What makes DBFS powerful is its ability to behave like a local file system within Databricks by interacting with each of these storage platforms.
In other words, DBFS itself doesn’t store any data - it only acts as an interface for moving data between Databricks and the storage platforms it supports.
In this blog, I will quickly show you how to mount Azure Blob containers into Databricks using DBFS. Let’s begin!
Prerequisites
This post assumes you have a storage account and Blob container already set up in the Azure portal
Steps
1. Create an Azure AD app
Go to the Azure portal
Go to Azure Active Directory
Under the Manage header on the lefthand pane, click on App registrations, then click on New registration
Enter a name for the Azure AD app
In the Redirect URI section, select Web as the type then enter “https://localhost” as the URL.
Click Register
2. Create a client secret
Once the app is created enter the Certificates & secrets option under the Manage header
Click on New client secret
Add a description for the new client secret and select an expiration period
Click Add
Note the value of the new client secret (this will be required later)
3. Grant access to the Azure AD App
Go to the Blob container you want to grant access to
Click on Access control (IAM), then click on + Add button
Select Add role assignment
Select the Storage Blob Data Contributor role then click Next
Click on +Select members and search for the Azure AD app you created in the previous steps
Click Select
Click Review + assign, then click on Review + assign for the next page
4. Create SAS token and connection string
Go to Storage accounts
Click on the storage account that contains the container you're after
Under the Security + networking pane on the left-hand menu click on Shared access signature
Under Allowed resource types check the Service, Container and Object boxes
Configure expiry dates to your preference
Click Generate SAS and connection string
5. Create a secret scope to store your Azure credentials as secrets
I’ve already written a blog post on how to create the secret scope and secrets for this stage here. Use the credentials for this section to create the scope, then advance to the next step.
Here are the credentials you need to store as secrets to this point:
Client ID
Client secret
Tenant ID
Storage account name
Container name
SAS token
SAS connection string
Here's how to find each of these credentials:
Client ID
Go to Azure Active Directory
Click on App registrations
Click on the app you've just created
The client ID is the same as the Application (client) ID, which should appear on this page
Client secret
Go to Azure Active Directory
Click on App registrations
Click on the app you've just created
Click on Certificates & secrets
The client secret is the value of the secret created from the previous steps, which may be masked at this stage.
Note: If you don't have the value of the secret, you may be required to create another one as they are only displayed during the creation process.

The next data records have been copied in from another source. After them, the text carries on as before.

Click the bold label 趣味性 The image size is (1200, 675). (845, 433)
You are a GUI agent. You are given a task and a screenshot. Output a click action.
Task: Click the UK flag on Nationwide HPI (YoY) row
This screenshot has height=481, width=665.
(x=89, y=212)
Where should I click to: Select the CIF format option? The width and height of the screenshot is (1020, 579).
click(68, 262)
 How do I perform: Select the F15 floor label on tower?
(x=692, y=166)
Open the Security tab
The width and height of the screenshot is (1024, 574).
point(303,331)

Follow the previous steps to create a new client secret for your app.
Tenant ID
Go to Azure Active Directory
Under the Overview header ****click on the Properties tab
The Tenant ID should appear on the page
Storage account name
Enter Azure portal
On the homepage click on Storage accounts under the Azure services pane
Click on the subscription that holds the storage account of your choice
The storage account name should be on the top left-hand side of the page over the Storage account sub-header
Container name
Enter Azure portal
Click on Storage accounts
Select the subscription that contains the blob storage account your after
Under the Data storage pane on the left-hand menu click on Containers
Select the container that contains the Blob you're after
Click on the blob you want to access
The container name should be displayed at the top of the page
SAS Token & connection string
You can only view these details immediately after creating them. If you don't have these, create a new SAS token and connection string and note them once you've created them again.
You can find the instructions in these steps.

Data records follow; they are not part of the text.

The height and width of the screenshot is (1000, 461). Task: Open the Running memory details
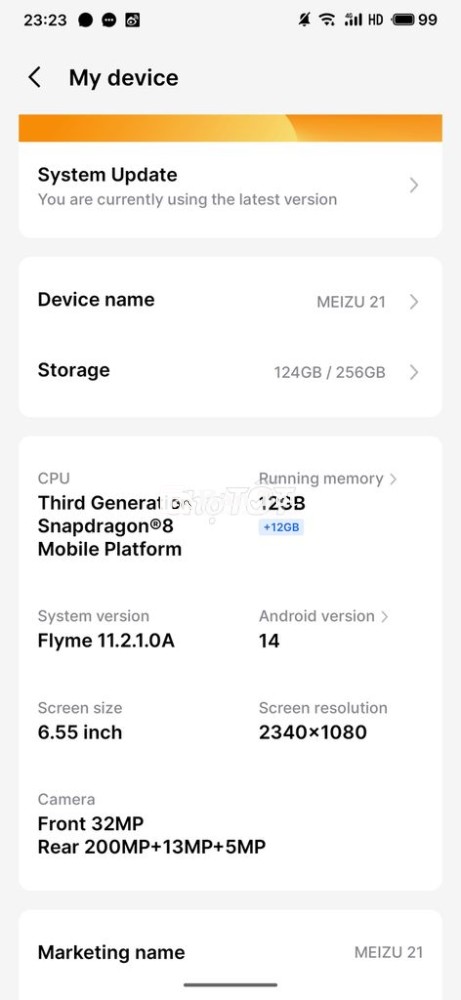click(x=328, y=479)
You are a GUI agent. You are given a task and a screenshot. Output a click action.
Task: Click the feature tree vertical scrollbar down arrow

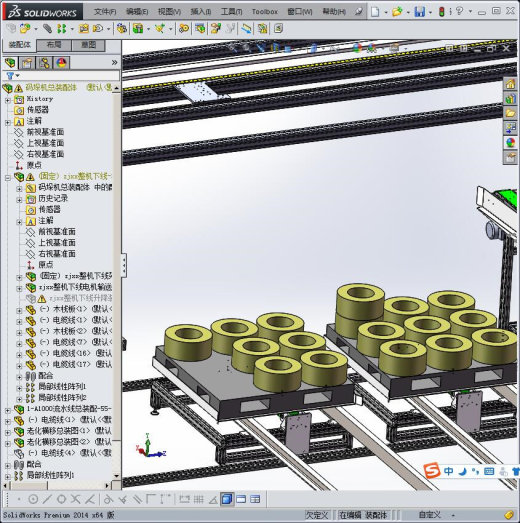(116, 476)
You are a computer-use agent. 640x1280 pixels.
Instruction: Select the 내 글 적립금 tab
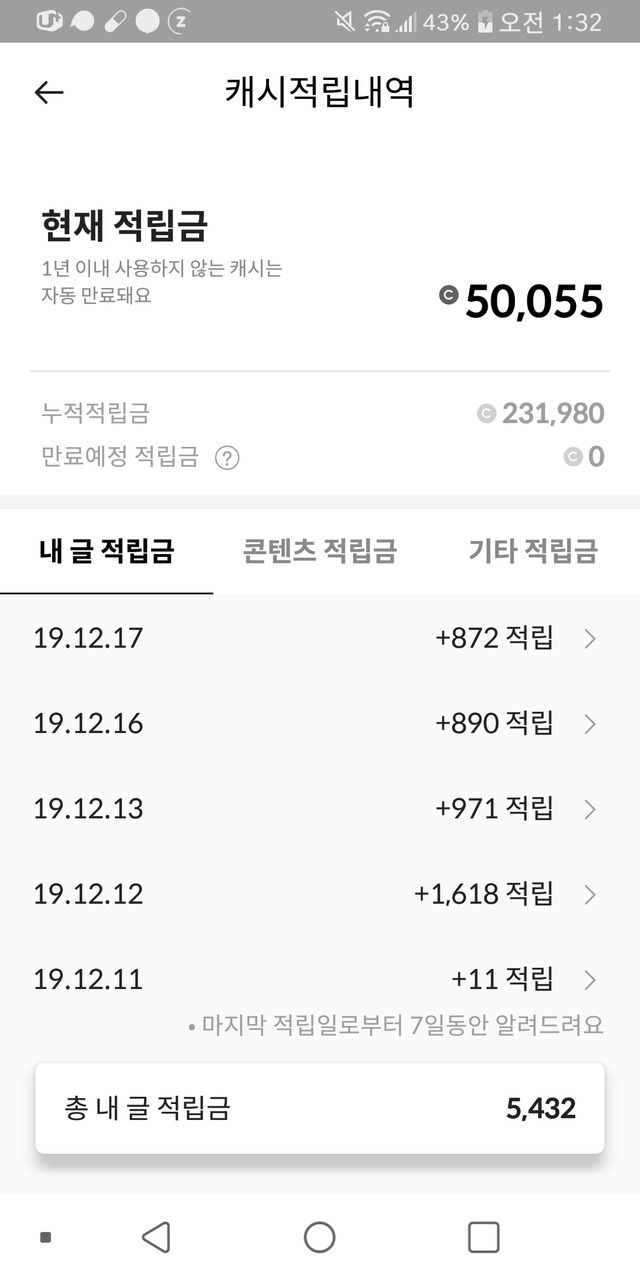coord(107,550)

6. Run the configuration code to perform the mount
Retrieve the secrets from the secret scope
Read the secrets from your secret scope and other config details into Python objects:
client_id = dbutils.secrets.get(scope="azure", key="client_id")
client_secret = dbutils.secrets.get(scope="azure", key="client_secret")
tenant_id = dbutils.secrets.get(scope="azure", key="tenant_id")
storage_account_name = dbutils.secrets.get(scope="azure", key="storage_account_name")
container_name = dbutils.secrets.get(scope="azure", key="container_name")
sas_token = dbutils.secrets.get(scope="azure", key="sas_token")
sas_connection_string = dbutils.secrets.get(scope="azure", key="sas_connection_string")
blob_service_sas_url = dbutils.secrets.get(scope="azure", key="blob_service_sas_url")
source_path = f"wasbs://{container_name}@{storage_account_name}.blob.core.windows.net"
mount_point = f"/mnt/{container_name}-dbfs"
extra_configs = {
f"fs.azure.account.auth.type.{storage_account_name}.blob.core.windows.net": "OAuth",
f"fs.azure.account.oauth.provider.type.{storage_account_name}.blob.core.windows.net": "org.apache.hadoop.fs.azurebfs.oauth2.ClientCredsTokenProvider",
f"fs.azure.account.oauth2.client.id.{storage_account_name}.blob.core.windows.net": client_id,
f"fs.azure.account.oauth2.client.secret.{storage_account_name}.blob.core.windows.net": client_secret,
f"fs.azure.account.oauth2.client.endpoint.{storage_account_name}.blob.core.windows.net": f"<https://login.microsoftonline.com/{tenant_id}/oauth2/token>",
f"fs.azure.sas.{container_name}.{storage_account_name}.blob.core.windows.net": sas_token,
f"fs.azure.account.key.<storage-account-name>.blob.core.windows.net": sas_connection_string
}
Set up the config for mounting the Blob container to DBFS
dbutils.fs.mount(
source = source_path ,
mount_point = mount_point ,
extra_configs = extra_configs
)
This will use the objects from the previous steps to mount the Blob container to the DBFS location specified.
Verify the Blob mount to DBFS
Confirm the mount job was successful by listing the objects in the DBFS mount location:
dbutils.fs.ls(mount_point)
The results should match the content in your actual Azure Blob container.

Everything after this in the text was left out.